On Tue, Feb 21, 2012 at 5:56 PM, Sebastian Probst Eide
<sebastian.probst.eide@xxxxxxxxx> wrote:
> Dear OCamlers.
> I am doing some quick and dirty OCamling, and while coding would like to
> execute my code in the toplevel, rather than first compiling it and then
> running my compiled binary.
> if I have a file called test1.ml, for which the following works fine:
> ocaml test1.ml

On my machine this does not execute in the top level. That merely runs the code
in the file(1) and exits.

Consider the sh session:
raphael ~ $ cat toto.ml
print_endline "blah"
raphael ~ $ ocaml toto.ml
raphael ~ $ ocaml
        Objective Caml version 3.12.0

# #use "toto.ml" ;;
- : unit = ()

Running "in the top level" is achieved by the #use primitive. (Also, toplevel
has two meaning in OCaml: a toplevel definition is a definition not nested under
any scope and *the* toplevel is the interactive read-compile-execute-print

> But, now, if test1.ml uses the Test2 module (in test2.ml), I get a module
> missing exception. I get around this with:
> ocaml test2.ml test1.ml
> but when supplying both test2 and test1 to the ocaml toplevel, absolutely no
> code is executed at all.

That is not true. The code in test2.ml is executed (or at least it is on my

raphael ~ $ cat tata.ml
print_endline "fooooooooooo"
raphael ~ $ ocaml toto.ml tata.ml

And also consider:

raphael ~ $ ocaml
        Objective Caml version 3.12.0

# #use "toto.ml" ;;
- : unit = ()
# #use "tata.ml" ;;
- : unit = ()

> I have tried to use the -I flag to add the current directory to the search
> path (which it should be by default?), but without any luck.
> I haven't had any luck with ocamlfind either, and ocamlfind seems to be for
> finding third party libraries, rather than other modules within the same
> project?

You can try ocamlbuild. If your project is simple enough it will make a binary
out of anything.

To build a native executable out of the test1.ml, just type:

$ ocamlbuild test1.native

(replace by test1.byte for the slower but more portable bytecode version.)

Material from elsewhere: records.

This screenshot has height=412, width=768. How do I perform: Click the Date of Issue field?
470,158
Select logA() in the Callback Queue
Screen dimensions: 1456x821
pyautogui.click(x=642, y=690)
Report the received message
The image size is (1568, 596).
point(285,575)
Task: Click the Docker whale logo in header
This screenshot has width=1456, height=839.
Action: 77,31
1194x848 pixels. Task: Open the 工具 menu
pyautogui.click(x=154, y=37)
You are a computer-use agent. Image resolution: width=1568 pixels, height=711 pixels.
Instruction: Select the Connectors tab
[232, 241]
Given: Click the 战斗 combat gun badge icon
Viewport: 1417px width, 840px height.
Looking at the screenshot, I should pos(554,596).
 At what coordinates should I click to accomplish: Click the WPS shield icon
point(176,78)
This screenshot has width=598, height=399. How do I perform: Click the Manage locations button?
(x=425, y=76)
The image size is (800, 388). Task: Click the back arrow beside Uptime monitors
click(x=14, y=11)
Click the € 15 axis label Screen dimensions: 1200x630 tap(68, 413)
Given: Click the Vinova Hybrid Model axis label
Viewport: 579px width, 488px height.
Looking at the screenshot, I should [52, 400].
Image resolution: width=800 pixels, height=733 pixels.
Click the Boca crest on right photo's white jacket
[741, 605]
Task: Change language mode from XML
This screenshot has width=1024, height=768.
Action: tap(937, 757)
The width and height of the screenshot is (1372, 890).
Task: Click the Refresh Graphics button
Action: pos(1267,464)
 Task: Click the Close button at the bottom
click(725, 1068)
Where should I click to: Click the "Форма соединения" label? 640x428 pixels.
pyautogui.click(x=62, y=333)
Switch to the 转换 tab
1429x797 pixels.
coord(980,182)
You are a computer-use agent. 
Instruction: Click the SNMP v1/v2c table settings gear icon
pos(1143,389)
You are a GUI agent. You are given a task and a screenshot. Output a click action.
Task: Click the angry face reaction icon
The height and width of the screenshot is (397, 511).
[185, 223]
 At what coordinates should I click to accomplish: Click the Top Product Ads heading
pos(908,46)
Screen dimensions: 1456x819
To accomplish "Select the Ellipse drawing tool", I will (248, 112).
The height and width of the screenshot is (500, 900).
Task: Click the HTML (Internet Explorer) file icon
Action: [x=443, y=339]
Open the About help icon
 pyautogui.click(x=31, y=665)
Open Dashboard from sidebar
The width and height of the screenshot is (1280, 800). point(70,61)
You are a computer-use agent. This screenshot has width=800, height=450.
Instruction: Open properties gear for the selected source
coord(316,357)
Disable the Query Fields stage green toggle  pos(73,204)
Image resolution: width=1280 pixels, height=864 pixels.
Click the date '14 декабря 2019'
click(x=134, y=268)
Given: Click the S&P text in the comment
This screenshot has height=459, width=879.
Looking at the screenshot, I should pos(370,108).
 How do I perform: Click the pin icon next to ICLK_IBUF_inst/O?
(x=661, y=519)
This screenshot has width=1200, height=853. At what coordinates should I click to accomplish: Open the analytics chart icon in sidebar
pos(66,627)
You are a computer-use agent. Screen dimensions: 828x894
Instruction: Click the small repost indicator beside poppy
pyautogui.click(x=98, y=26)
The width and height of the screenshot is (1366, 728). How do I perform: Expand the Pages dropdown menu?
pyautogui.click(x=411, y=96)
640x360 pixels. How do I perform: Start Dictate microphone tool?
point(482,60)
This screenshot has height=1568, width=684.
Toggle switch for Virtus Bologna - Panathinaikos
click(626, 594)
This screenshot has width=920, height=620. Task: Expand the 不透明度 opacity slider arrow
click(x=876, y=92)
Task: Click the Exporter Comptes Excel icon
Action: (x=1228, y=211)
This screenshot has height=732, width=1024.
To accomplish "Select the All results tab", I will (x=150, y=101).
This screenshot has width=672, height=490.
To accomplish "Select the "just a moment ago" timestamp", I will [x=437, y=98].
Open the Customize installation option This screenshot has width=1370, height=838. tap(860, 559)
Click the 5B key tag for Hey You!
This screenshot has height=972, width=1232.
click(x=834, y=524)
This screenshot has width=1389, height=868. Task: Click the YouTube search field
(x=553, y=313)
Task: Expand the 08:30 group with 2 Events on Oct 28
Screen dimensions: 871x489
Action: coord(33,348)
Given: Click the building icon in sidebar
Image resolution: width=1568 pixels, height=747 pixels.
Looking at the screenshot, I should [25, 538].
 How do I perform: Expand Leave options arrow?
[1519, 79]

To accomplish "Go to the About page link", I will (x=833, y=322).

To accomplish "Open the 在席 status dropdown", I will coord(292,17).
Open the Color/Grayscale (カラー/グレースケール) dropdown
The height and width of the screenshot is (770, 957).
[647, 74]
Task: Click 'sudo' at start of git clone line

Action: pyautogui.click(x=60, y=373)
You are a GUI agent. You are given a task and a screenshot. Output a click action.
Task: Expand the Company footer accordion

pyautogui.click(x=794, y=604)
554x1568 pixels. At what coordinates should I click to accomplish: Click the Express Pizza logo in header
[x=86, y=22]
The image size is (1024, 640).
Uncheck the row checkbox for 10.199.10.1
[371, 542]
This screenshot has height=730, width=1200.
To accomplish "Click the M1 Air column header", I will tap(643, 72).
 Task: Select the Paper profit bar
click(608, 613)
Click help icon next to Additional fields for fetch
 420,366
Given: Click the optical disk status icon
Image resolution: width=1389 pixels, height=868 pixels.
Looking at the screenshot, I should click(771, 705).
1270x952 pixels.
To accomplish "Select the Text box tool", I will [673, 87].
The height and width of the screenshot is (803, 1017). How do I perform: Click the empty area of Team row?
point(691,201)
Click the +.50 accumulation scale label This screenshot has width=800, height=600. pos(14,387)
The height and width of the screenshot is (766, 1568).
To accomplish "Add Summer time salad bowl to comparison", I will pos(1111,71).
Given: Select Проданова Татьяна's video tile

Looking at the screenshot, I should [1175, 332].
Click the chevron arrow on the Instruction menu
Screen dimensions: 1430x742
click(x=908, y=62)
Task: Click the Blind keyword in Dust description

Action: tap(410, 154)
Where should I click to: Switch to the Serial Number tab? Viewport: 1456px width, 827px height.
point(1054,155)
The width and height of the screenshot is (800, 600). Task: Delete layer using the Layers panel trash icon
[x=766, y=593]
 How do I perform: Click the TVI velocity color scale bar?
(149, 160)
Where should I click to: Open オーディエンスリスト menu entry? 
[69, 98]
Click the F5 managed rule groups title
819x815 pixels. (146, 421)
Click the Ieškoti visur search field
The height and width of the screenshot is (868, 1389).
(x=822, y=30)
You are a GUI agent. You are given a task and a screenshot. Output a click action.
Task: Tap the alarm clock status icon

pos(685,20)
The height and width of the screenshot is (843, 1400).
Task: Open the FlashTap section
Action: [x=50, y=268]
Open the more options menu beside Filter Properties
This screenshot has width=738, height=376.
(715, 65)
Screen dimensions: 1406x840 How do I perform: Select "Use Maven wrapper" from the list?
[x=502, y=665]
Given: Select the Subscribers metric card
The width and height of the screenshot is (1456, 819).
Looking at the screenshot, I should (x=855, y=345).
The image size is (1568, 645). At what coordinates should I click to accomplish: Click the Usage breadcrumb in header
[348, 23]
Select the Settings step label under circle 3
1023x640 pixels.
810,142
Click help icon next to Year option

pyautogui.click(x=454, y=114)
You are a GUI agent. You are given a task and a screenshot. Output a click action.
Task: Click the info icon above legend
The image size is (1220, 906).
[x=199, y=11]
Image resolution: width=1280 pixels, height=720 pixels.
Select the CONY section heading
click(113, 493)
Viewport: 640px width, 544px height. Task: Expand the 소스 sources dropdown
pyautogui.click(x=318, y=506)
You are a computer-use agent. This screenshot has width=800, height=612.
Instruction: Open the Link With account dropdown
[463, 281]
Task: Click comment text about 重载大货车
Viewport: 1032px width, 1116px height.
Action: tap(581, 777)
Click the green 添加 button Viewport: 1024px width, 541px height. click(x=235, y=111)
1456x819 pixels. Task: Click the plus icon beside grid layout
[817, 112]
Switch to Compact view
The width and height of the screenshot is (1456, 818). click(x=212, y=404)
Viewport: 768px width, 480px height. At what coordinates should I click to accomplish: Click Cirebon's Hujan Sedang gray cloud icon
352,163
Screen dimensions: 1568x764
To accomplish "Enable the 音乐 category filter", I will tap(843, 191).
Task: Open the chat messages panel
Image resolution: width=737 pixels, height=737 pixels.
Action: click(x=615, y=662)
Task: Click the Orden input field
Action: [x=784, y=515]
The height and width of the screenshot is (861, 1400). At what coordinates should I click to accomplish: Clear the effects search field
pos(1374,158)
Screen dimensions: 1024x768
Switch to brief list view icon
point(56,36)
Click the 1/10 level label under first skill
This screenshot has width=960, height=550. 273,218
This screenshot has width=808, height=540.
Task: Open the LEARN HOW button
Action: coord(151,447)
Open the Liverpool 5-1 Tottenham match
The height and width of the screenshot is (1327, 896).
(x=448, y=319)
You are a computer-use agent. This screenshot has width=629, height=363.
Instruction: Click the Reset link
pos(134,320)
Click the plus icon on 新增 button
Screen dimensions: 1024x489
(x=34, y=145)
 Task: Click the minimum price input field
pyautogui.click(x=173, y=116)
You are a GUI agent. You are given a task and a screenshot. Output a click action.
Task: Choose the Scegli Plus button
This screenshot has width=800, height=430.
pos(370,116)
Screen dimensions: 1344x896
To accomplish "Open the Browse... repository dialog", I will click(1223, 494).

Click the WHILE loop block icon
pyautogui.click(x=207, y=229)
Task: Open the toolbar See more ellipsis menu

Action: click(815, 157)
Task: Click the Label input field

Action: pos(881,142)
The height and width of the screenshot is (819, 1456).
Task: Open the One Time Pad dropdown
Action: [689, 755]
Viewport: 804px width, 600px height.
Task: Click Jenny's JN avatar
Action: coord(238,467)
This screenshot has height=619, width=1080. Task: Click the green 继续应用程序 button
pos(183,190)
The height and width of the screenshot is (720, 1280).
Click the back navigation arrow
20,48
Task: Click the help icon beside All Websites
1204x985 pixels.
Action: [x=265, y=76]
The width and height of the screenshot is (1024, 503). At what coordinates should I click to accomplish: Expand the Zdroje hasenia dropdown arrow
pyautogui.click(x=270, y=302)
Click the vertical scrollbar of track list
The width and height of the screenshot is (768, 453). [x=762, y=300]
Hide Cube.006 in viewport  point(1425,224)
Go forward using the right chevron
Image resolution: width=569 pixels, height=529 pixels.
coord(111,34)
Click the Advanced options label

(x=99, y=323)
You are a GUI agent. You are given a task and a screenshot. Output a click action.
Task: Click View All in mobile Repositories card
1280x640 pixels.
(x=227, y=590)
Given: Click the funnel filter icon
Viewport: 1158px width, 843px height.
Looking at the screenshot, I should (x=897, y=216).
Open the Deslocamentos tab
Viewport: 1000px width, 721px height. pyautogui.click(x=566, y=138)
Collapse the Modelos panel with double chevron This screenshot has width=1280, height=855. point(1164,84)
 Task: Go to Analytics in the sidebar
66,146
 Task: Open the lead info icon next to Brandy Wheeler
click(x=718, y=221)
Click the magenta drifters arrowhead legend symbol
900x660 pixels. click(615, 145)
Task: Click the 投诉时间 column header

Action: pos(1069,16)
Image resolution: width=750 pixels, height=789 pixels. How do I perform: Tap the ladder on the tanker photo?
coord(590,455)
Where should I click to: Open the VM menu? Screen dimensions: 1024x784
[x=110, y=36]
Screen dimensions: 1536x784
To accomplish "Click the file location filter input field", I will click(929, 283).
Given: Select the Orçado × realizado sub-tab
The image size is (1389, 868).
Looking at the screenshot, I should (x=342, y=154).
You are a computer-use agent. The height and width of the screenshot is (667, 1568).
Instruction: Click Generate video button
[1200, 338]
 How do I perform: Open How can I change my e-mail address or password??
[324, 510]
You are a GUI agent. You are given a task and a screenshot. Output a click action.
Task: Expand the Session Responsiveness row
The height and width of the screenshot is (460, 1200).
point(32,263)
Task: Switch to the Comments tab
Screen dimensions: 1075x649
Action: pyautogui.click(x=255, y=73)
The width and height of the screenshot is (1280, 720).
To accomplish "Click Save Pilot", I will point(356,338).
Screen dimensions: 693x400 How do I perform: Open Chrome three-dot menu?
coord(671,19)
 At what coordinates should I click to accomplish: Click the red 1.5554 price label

It should figure out the dependencies if they are in the same directory and give
you a nice executable.

> I hope I am missing something trivial here.

$ echo "Module Test2 = struct" > one_file.ml
$ cat test2.ml >>one_file.ml
$ echo "end" >>one_file.ml
$ cat test1.ml >>one_file.ml
$ ocaml one_file.ml

This is quick and dirty. Don't use it.

(1) what it really does is compile the content to byte-code and runs it in the
ocaml VM. Code is not interpreted.

> Thank you, and have a great afternoon!